The comand line options in more detail:
-coD,--cometPsmDir <arg> Comet psm root directory (required)
Directory where Comet pep.xml files are placed. All pep.xml files under this directory including sub-directories
and matching the -coRE regular expression are considered for the analysis.
-coFDR,--cometFDR <arg> FDR for filtering Comet PSMs before combination (required) (default value 0.03)
FDR for Comet search. If -fdrM is equal to "global", the FDR is calculated for all PSM's of all groups and charge states that
pass the local lFDR threshold. If -fdrM is equal to "groupwise", the FDR is calculated seperately for all charge states of the
protein coding and non-canonical group. The former method, which is the one discussed in the paper, is usually less
conservative than the groupwise method.
-coRE,--cometPsmRegex <arg> Regular expression of Comet psm files (e.g. \.xml$) (required)
Regular expression that defines the Comet pep.xml files used in the analysis.
-exclP,--excludeProts <arg> Regular expression of proteins excluded from analysis. If not set no proteins are excluded.
This option can be used to exclude proteins (e.g. contaminant proteins) from the analysis. If the regular expression matches a
protein string, the protein is excluded.
-fdrM,--fdrControlMethod <arg> Method to control pFDR: global or groupwise (default global).
The FDR can be controlled in two ways: separate and combined. In both cases, the local lFDR is calculated in the same way. The
lFDR threshold is then adjusted to yield the target FDR, which is estimated for both groups together (combined) or for each
group seperately (separate). Estimating the FDR seperately for each group usually yields less but more accurate PSMs.

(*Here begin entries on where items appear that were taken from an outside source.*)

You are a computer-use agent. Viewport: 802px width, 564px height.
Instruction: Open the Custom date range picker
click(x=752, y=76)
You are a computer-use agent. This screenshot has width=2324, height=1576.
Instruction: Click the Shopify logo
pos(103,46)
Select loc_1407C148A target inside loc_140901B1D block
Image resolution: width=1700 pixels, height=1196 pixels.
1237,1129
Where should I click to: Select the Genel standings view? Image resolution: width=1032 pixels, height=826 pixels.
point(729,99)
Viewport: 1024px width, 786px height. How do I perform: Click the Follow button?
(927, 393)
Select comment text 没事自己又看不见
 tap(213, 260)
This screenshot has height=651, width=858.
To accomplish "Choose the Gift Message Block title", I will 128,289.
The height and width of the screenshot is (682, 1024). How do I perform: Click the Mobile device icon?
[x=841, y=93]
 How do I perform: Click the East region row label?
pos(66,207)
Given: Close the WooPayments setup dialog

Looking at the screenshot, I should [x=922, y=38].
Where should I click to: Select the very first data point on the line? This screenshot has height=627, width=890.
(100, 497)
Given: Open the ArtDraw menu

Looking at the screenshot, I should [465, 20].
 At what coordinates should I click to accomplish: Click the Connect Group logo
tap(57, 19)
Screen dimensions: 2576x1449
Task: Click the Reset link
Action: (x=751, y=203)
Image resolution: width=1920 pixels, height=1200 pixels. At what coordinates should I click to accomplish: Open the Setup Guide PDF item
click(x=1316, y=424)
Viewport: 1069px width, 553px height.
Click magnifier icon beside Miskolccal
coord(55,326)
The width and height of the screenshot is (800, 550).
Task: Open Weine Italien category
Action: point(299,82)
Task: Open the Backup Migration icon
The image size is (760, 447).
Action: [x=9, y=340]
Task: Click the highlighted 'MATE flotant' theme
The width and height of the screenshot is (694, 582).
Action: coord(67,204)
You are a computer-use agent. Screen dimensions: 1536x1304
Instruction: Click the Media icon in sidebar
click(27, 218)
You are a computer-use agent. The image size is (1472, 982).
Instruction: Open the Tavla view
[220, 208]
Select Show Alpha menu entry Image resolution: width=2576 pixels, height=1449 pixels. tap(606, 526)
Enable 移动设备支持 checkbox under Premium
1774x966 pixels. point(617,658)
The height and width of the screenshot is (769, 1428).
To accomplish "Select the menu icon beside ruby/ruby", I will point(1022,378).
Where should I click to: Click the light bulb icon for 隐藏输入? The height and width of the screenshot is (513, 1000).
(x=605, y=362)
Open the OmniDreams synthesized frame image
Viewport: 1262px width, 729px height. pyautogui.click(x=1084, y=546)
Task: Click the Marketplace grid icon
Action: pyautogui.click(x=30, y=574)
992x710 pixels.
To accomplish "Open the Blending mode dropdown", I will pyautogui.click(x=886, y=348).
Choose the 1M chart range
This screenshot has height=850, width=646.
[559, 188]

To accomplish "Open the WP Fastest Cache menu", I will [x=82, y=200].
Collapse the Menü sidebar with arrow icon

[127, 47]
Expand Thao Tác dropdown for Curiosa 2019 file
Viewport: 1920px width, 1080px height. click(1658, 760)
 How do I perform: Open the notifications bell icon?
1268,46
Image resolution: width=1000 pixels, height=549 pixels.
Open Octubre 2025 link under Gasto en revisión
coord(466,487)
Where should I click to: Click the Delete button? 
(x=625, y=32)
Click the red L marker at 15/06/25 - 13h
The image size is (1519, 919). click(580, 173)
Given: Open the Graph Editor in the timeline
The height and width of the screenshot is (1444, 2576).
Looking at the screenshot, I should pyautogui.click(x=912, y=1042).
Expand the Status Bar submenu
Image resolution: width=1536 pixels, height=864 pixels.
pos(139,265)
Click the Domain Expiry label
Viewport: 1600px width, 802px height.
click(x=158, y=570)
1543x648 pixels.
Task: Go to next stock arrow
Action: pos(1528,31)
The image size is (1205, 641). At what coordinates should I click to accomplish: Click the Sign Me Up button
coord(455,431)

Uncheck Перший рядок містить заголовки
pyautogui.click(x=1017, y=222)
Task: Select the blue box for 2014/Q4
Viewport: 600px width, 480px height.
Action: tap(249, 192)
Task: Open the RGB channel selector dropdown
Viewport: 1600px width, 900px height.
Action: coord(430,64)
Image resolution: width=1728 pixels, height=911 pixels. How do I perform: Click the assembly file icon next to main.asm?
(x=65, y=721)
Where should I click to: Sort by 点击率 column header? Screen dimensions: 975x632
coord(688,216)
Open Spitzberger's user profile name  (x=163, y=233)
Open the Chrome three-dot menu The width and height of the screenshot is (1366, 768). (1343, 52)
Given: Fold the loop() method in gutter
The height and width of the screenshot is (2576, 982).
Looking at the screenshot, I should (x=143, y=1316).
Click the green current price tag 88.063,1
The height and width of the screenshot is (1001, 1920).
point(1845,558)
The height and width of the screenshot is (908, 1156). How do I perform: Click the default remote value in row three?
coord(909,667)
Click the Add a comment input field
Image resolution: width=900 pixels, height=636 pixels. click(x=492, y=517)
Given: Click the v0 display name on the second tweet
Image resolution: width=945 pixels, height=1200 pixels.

-fH,--forceHistograms Histograms are imported even if enough PSMs are available.
This option is only used if the -readH option is set. If both the -fH and -readH options are set, the histograms are imported
even if enough PSMs for a specific histogram are available to calculate lFDR (as defined by the -minPH option).
-groupF,--groupProteinFile <arg> Tab file with protein group assignments which will override assignment by groupRE
If -groupRE cannot capture all protein-group assignments, then the protein group assignments can be explicitely stated in the tab file provided in this option. A line in the file has the format 'protein\tgroup', whereas protein is a string that uniquely identifies a protein fasta header (can be a substring) and groups is one of the groups defined in the -groupN option.
-groupM,--groupingMethod <arg> Method for PSM grouping: fasta or modif or none (default none).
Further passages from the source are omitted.